Wednesday, October 12, 2011

Pickup, 41 Claire

Since we moved into the House of Bich at the end of July 2010, we have gotten rid of an extraordinary amount of stuff with the help of:

-- Two free township bulk pickups (one in May, one in October)
-- One appointment for a township pickup, $30
-- Two appointments with 1-800-GOT JUNK?, somewhere in the neighborhood of $700 total (this included the removal of an old refrigerator and a "work bench")
-- Rich and Leeza's trip to the township dump

Those include nearly 80 years of accumulated crap in the basement, the carpet we ripped out before we had the wood floors restored, everything we took out of one of the crawl spaces, stuff from the shed, detritus from the walk-in closet upstairs, crap we've accumulated over the years, boxes from stuff we've ("we"=Brooke) bought ...

It's been a lot.

This morning, the township picked up the old sink we destroyed with a sledgehammer, a table from my parents' old kitchen that was nearly 20 years old and had, unfortunately, come down with a case of post-Irene mold, and a lot of shrubbery that we'd cut down before we redid the lawn.

Everything. They took everything.

I love Woodbridge.

Saturday, October 1, 2011

Basement, continued


(Sorry the video is sideways.)

Today, Rich and I got to work on undoing Irene's work in the basement.

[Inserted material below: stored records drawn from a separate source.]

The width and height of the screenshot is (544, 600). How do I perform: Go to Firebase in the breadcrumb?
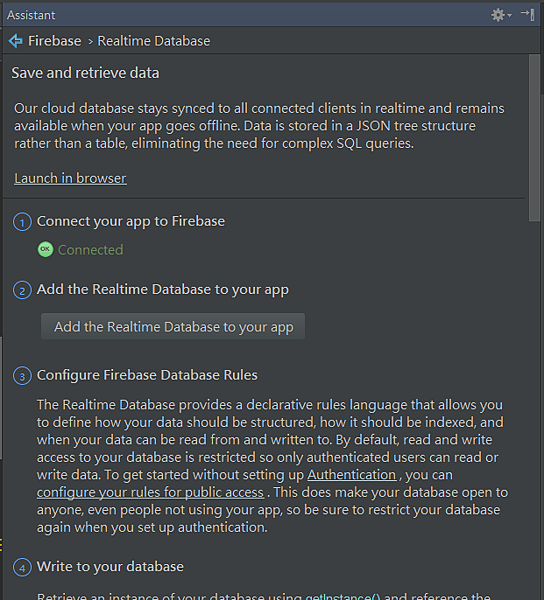tap(55, 41)
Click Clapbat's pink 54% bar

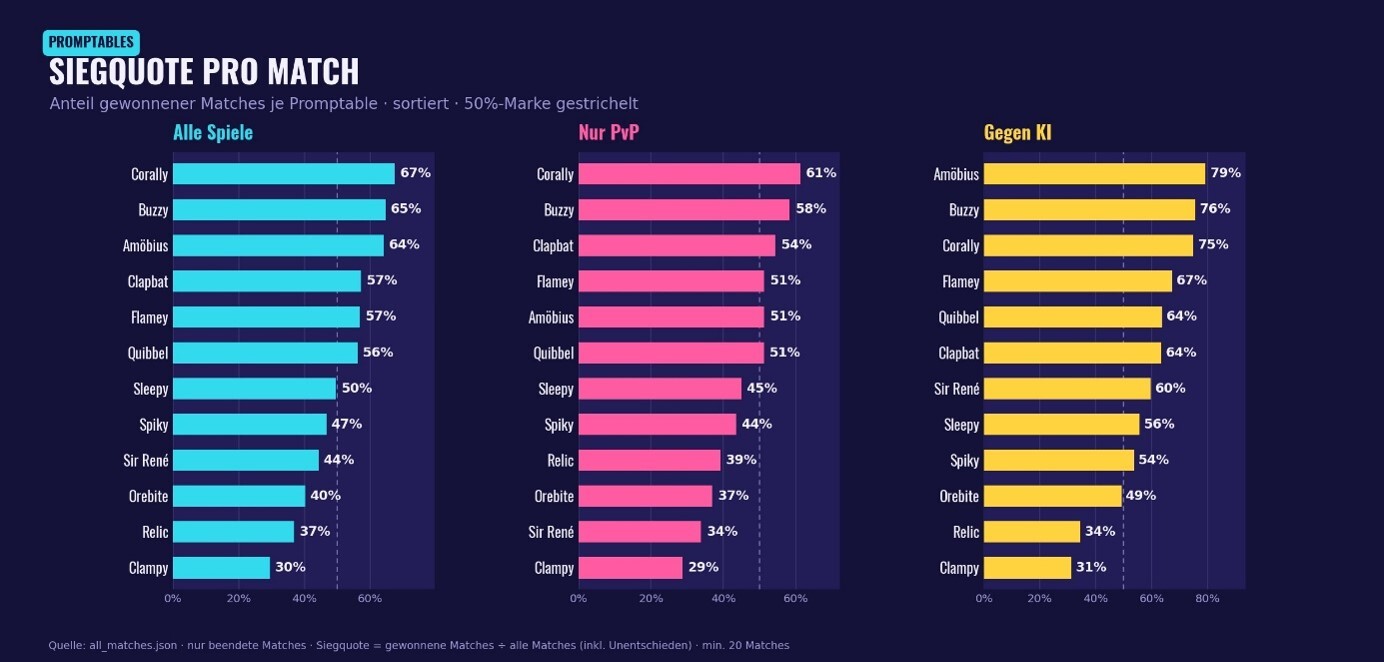(x=677, y=245)
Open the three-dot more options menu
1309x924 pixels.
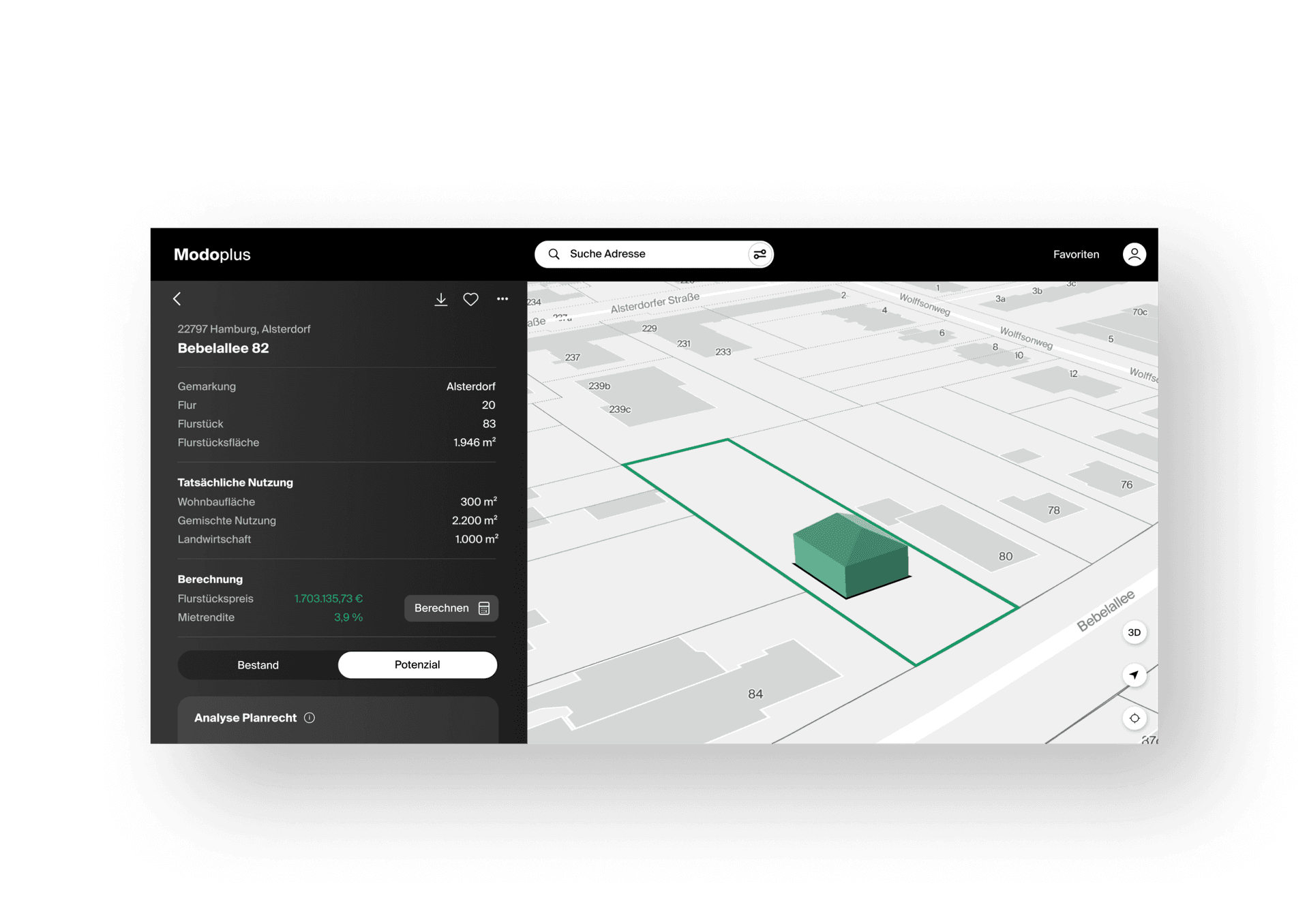[502, 299]
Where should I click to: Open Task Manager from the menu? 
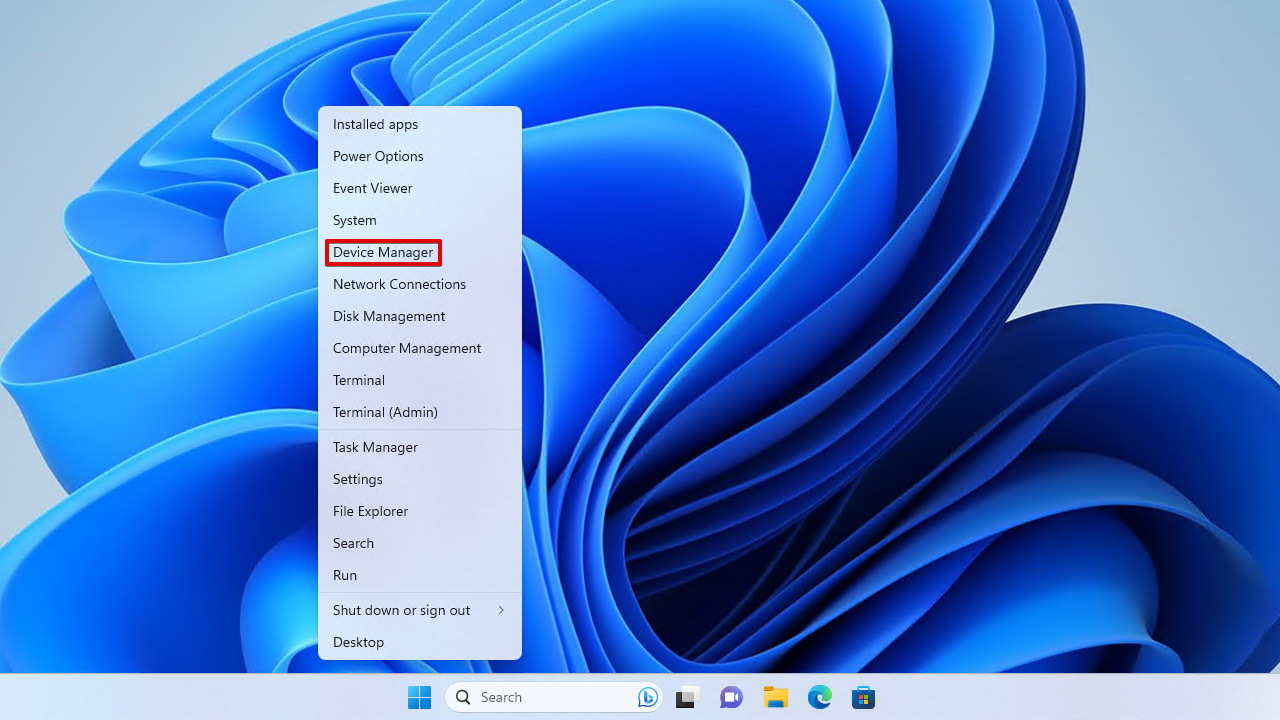pos(375,447)
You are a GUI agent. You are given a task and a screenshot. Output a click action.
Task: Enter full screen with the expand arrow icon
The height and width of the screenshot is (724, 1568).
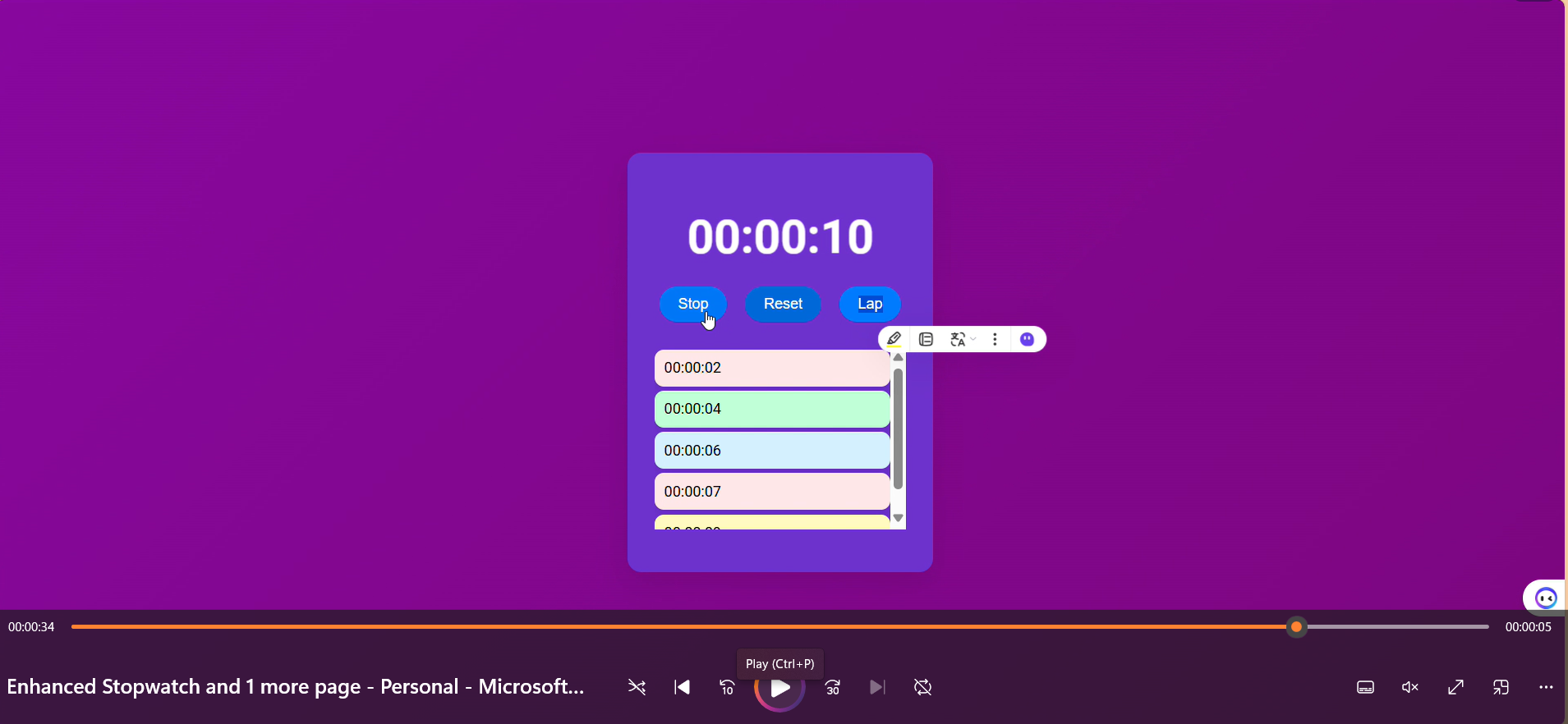(x=1455, y=688)
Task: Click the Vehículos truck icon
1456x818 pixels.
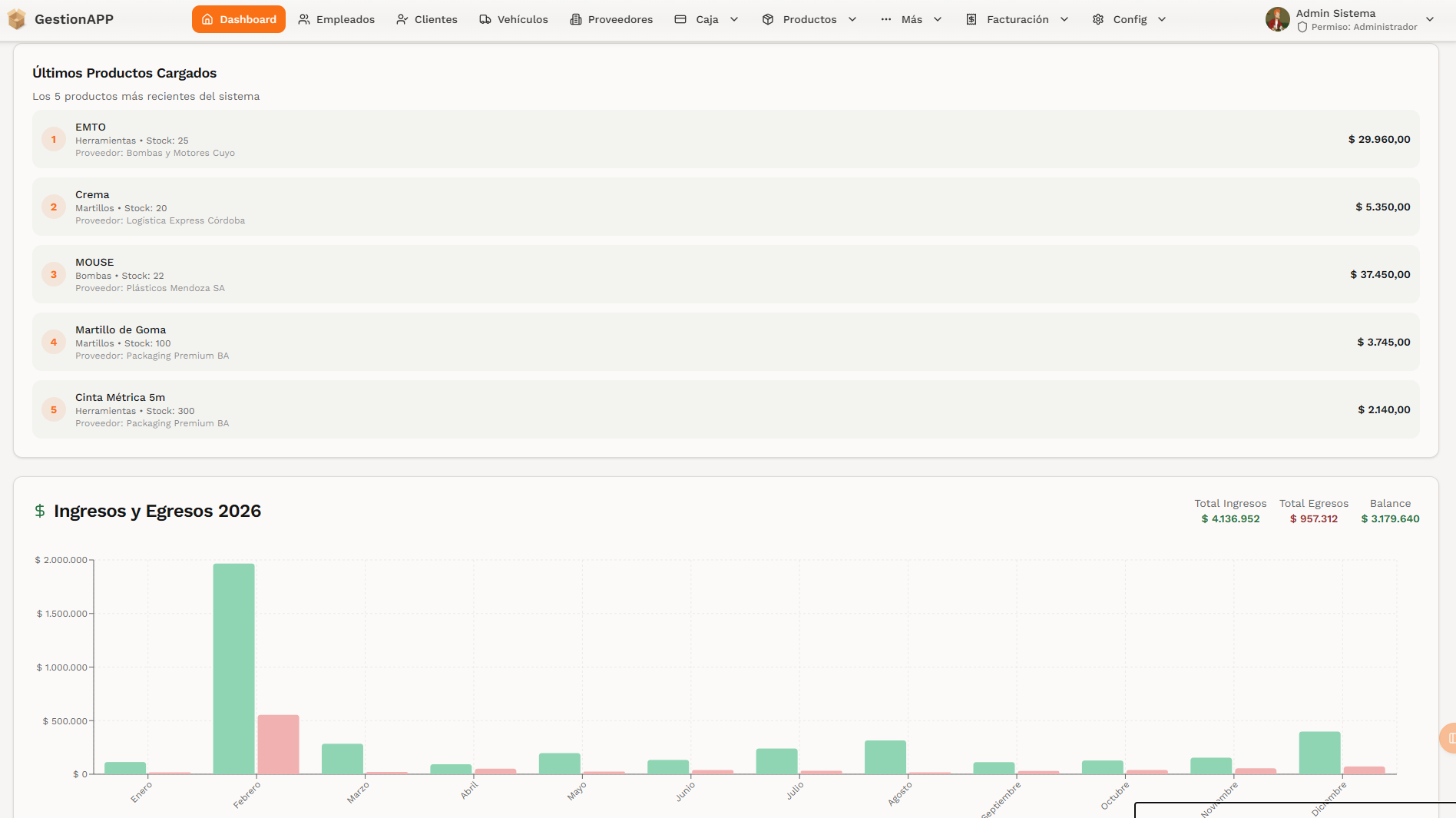Action: (485, 19)
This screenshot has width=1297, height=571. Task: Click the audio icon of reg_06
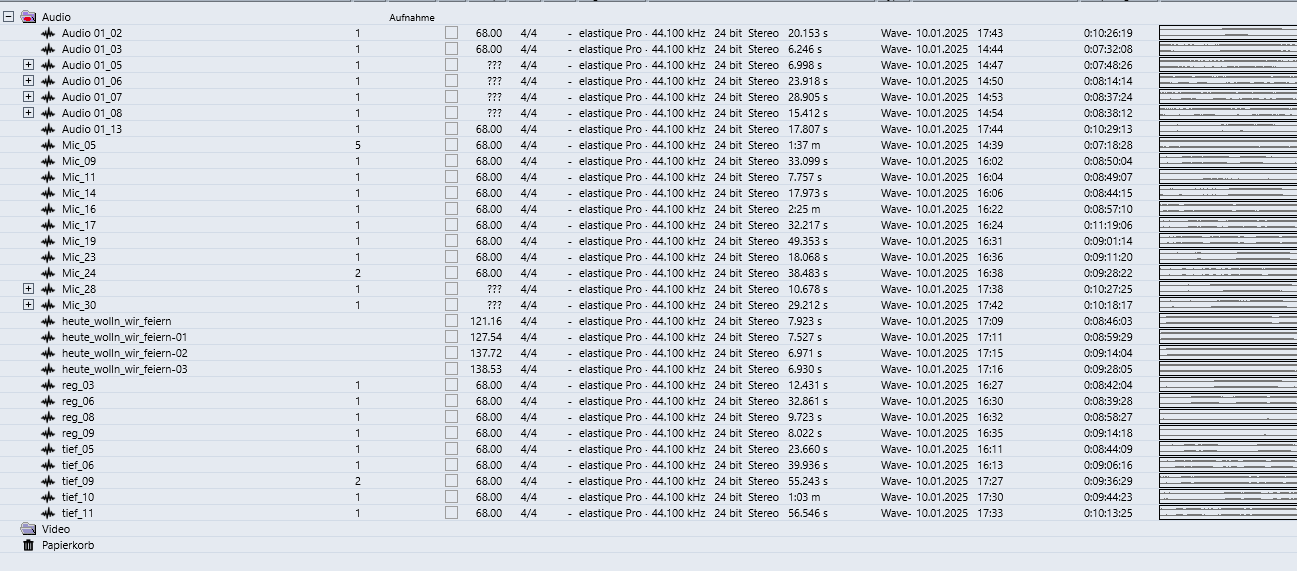(48, 401)
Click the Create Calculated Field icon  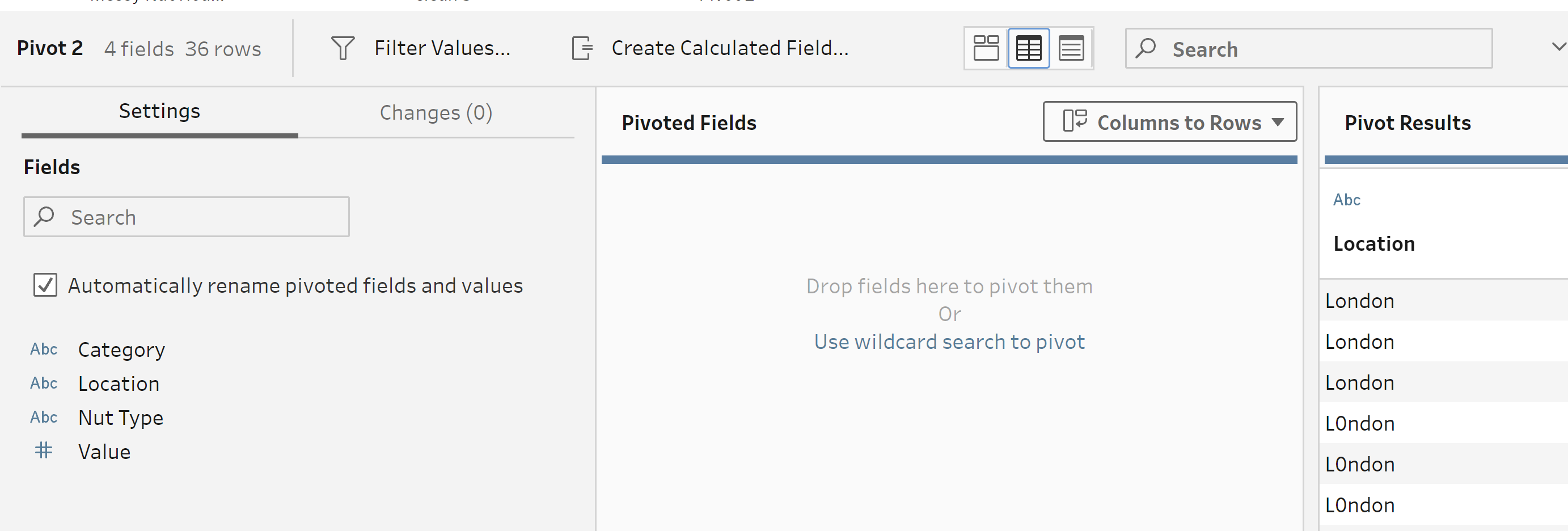582,48
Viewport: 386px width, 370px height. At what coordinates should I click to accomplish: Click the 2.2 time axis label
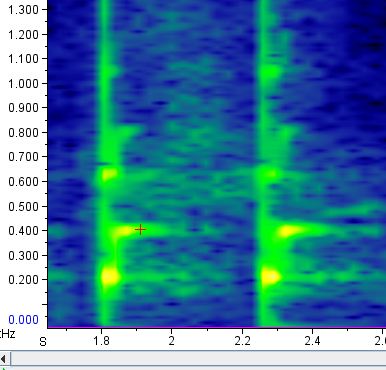242,341
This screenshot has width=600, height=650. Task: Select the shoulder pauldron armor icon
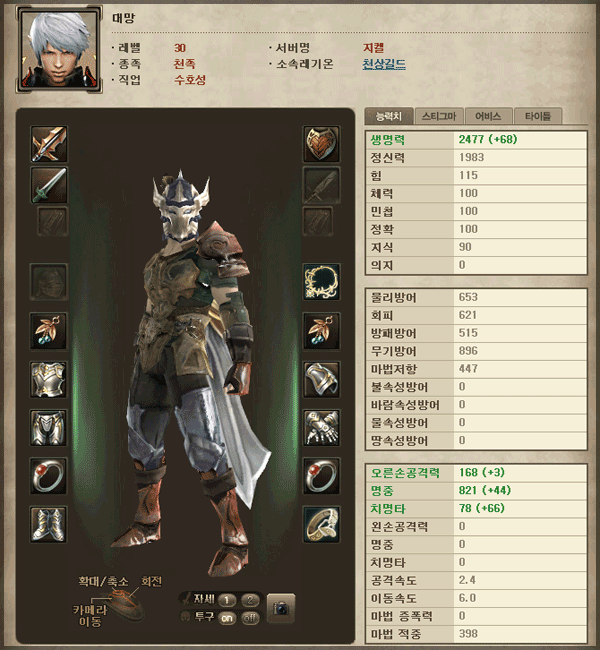click(321, 380)
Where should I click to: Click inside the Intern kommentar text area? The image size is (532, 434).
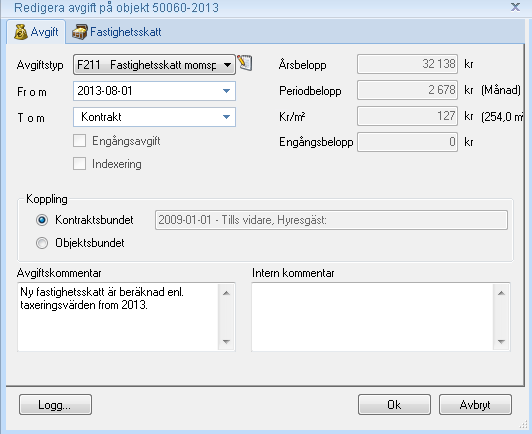click(x=373, y=317)
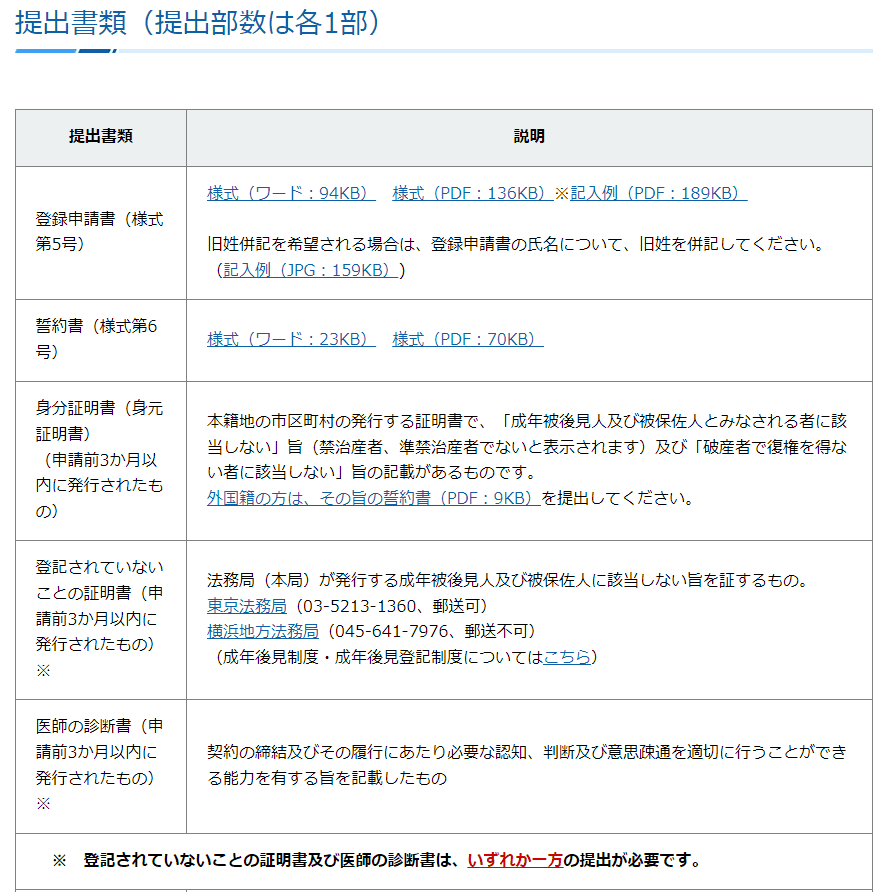Download the 誓約書 Word form (23KB)
Viewport: 877px width, 892px height.
click(291, 340)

While we were at it, I figured I'd go buy a sledgehammer and get rid of the utility sink; the township's second bulk pickup of the year is coming up, so I figured $27 for a sledgehammer was better than the $300 1-800-GOT JUNK estimated. (They did tell me to just get a sledgehammer and a couple of friends, and that it just wasn't worth it for me to pay them to take out the sink.)

Rich: I don't know what's different about a sledgehammer from a hammer, but that sledge tore through the sink in five minutes.

(To me, that can be answered by sheer physics, but it was pretty impressive. And fun.)

After the sledgehammering:




After we took out all the concrete and rotted wood:





The bare-looking spots in the white paint are where I peeled off the Drylok that was pushed up by the water.

And before I forget, this is how it looked after the 1-800-GOT JUNK guys came back in August:









(I really can't recommend all of their guys enough.
And they were cheerfully game for a photo when I told them I blog about the house.)